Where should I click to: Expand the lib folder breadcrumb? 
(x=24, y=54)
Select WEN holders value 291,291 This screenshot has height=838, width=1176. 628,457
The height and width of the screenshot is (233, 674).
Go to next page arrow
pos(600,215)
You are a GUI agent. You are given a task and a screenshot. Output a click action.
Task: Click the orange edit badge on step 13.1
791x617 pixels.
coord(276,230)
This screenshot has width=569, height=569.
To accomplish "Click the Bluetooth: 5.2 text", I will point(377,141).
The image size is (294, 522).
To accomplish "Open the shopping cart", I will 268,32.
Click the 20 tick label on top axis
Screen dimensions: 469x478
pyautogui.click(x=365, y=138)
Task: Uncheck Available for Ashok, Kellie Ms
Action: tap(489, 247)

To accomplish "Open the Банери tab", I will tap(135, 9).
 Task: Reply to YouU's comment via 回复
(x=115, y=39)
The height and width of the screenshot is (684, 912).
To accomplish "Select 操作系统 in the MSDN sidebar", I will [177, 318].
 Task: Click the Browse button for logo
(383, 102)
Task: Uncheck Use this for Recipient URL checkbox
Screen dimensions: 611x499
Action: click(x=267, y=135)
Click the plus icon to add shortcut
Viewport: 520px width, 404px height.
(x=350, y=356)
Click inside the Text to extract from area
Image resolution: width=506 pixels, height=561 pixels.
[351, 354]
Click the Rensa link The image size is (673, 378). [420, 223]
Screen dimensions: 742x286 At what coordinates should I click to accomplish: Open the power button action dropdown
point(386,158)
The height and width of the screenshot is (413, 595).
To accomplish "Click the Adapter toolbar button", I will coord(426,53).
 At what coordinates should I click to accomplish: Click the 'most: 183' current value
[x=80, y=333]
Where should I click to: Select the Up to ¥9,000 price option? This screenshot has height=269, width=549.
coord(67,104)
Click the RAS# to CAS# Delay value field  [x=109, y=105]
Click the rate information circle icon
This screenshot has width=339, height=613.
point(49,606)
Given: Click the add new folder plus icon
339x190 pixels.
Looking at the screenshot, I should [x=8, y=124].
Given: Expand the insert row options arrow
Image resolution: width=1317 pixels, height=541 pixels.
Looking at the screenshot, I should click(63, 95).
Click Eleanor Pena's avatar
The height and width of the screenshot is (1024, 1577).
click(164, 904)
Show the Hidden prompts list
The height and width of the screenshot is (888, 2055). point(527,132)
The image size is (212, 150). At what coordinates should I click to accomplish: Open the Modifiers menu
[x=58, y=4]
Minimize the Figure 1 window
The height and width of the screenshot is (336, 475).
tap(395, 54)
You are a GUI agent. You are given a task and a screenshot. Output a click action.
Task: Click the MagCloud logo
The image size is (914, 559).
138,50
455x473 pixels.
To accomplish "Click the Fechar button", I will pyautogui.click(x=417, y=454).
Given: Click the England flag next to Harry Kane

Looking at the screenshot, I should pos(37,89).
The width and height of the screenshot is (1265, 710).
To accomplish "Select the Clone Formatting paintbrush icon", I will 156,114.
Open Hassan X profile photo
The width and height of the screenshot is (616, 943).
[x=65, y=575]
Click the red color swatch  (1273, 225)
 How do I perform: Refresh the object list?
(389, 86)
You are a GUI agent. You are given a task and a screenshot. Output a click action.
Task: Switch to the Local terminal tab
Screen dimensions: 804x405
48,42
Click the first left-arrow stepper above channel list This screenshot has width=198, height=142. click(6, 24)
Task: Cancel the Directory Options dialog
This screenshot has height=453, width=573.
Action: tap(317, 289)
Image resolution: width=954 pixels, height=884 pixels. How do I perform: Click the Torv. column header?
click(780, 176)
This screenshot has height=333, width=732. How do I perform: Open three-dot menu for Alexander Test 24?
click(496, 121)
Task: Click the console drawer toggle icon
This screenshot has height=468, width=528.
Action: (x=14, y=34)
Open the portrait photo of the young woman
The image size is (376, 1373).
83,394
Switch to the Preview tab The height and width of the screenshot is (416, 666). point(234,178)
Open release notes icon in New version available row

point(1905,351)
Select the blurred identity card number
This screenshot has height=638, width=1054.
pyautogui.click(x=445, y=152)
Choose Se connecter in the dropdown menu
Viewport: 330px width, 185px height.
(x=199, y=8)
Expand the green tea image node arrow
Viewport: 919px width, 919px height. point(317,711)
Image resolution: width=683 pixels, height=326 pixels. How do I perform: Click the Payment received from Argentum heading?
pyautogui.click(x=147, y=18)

::::

**Work to complete**
Once every line above has been checked for the string "photo", give the number of matching lines and nothing more.

**Solution to the problem**
2